## Rows of pointing data

=-=-=-=-=

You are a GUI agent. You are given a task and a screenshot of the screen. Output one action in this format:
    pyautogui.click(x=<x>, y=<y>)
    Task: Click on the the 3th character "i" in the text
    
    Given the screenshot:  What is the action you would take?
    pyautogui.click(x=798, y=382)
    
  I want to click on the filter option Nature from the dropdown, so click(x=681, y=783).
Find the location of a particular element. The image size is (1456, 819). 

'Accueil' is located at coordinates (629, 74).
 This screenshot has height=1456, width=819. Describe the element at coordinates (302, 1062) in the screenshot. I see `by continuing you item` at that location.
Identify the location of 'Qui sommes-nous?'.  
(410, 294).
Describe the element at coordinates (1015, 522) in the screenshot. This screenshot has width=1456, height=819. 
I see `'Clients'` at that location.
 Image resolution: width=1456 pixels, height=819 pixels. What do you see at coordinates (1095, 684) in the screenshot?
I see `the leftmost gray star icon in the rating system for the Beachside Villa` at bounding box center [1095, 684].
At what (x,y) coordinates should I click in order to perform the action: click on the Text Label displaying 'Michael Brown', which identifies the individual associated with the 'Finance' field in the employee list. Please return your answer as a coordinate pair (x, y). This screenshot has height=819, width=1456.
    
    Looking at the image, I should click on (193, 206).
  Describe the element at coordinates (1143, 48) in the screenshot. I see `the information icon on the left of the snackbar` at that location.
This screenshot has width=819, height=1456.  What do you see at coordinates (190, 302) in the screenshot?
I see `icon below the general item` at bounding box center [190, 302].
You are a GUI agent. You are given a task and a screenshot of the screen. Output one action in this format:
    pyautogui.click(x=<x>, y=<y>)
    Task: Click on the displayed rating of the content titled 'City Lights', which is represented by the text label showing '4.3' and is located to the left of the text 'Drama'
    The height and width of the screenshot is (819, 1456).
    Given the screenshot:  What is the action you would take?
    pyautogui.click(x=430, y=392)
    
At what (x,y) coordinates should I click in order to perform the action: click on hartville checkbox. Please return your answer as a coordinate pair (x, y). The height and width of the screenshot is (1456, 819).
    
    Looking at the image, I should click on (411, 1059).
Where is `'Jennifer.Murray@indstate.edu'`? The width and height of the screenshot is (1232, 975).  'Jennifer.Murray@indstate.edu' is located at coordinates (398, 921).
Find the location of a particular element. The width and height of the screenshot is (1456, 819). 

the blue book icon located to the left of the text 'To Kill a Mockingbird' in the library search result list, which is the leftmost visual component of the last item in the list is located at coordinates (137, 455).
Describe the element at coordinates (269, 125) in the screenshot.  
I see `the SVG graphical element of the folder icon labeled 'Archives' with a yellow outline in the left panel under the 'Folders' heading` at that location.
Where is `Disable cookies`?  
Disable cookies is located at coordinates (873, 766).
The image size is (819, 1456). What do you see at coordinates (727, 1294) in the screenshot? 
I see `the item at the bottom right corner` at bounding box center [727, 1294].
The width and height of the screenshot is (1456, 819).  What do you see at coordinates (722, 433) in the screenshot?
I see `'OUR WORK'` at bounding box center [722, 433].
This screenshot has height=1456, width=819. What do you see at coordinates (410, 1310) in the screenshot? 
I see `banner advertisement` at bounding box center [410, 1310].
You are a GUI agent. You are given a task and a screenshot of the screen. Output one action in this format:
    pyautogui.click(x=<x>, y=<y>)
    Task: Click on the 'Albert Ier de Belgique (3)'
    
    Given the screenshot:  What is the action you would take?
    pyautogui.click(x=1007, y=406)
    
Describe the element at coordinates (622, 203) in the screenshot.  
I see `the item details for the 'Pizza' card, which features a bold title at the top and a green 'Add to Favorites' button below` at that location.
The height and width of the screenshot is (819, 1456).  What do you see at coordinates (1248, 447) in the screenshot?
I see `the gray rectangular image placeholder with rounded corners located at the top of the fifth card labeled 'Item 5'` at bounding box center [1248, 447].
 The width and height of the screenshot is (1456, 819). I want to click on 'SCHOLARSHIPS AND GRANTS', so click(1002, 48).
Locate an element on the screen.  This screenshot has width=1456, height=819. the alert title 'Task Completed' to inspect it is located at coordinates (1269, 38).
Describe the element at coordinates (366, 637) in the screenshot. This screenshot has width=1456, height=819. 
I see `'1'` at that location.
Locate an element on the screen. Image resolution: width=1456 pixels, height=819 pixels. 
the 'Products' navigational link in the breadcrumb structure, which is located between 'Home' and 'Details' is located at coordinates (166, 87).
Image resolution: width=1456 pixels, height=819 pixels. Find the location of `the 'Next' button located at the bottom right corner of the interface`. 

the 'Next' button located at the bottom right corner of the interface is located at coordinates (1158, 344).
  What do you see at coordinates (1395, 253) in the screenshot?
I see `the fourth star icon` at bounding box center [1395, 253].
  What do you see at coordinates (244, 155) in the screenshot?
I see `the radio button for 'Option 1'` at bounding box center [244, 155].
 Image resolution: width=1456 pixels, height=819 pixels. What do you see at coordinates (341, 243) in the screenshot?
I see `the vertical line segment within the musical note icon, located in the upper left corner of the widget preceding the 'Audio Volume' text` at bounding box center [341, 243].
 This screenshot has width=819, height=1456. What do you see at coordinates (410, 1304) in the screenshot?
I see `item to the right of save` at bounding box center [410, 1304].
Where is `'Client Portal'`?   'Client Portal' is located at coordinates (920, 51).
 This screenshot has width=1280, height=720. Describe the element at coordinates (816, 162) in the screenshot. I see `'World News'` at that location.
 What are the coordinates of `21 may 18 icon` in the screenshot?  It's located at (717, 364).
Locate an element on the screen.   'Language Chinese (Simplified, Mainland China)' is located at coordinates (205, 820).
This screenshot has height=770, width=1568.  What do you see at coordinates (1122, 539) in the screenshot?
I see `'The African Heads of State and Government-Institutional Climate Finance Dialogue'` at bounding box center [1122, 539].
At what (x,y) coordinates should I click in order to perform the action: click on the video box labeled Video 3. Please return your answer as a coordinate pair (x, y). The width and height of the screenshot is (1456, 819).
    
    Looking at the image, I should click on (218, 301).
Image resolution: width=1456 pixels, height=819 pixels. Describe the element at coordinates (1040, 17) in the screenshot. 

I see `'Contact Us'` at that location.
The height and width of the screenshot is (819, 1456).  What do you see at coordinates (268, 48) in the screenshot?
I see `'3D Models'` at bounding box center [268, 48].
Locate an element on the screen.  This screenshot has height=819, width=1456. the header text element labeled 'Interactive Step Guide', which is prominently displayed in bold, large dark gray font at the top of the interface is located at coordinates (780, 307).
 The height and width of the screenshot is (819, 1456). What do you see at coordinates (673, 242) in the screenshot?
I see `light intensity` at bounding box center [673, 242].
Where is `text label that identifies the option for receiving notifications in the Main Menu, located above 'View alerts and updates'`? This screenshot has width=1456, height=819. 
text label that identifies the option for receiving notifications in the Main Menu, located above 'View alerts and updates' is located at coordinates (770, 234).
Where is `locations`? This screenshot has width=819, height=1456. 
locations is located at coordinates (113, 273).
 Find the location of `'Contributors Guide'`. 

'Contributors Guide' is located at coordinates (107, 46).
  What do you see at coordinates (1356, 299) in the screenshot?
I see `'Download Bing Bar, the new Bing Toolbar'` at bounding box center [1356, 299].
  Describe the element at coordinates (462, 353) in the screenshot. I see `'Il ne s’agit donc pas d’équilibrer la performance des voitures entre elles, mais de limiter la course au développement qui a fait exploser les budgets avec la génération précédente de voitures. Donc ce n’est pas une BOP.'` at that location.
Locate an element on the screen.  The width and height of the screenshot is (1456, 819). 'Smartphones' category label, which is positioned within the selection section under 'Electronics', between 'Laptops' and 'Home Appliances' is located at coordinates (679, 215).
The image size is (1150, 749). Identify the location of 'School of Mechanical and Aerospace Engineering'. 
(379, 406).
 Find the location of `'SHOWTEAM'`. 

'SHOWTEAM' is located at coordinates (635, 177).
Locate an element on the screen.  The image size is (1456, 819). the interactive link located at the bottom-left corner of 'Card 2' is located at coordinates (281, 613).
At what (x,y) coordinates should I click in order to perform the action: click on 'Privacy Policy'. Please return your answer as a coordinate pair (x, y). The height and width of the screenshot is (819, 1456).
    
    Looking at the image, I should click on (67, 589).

=-=-=-=-=

## Task brief
Change "Locate an element" to "Find an element" in the stretch of the listing from the line containing "What are the" through the line containing "center [1122, 539].", then write out only those lines with everything else left as it is.

## Finished answer
 What are the coordinates of `21 may 18 icon` in the screenshot?  It's located at (717, 364).
Find an element on the screen.   'Language Chinese (Simplified, Mainland China)' is located at coordinates (205, 820).
This screenshot has height=770, width=1568.  What do you see at coordinates (1122, 539) in the screenshot?
I see `'The African Heads of State and Government-Institutional Climate Finance Dialogue'` at bounding box center [1122, 539].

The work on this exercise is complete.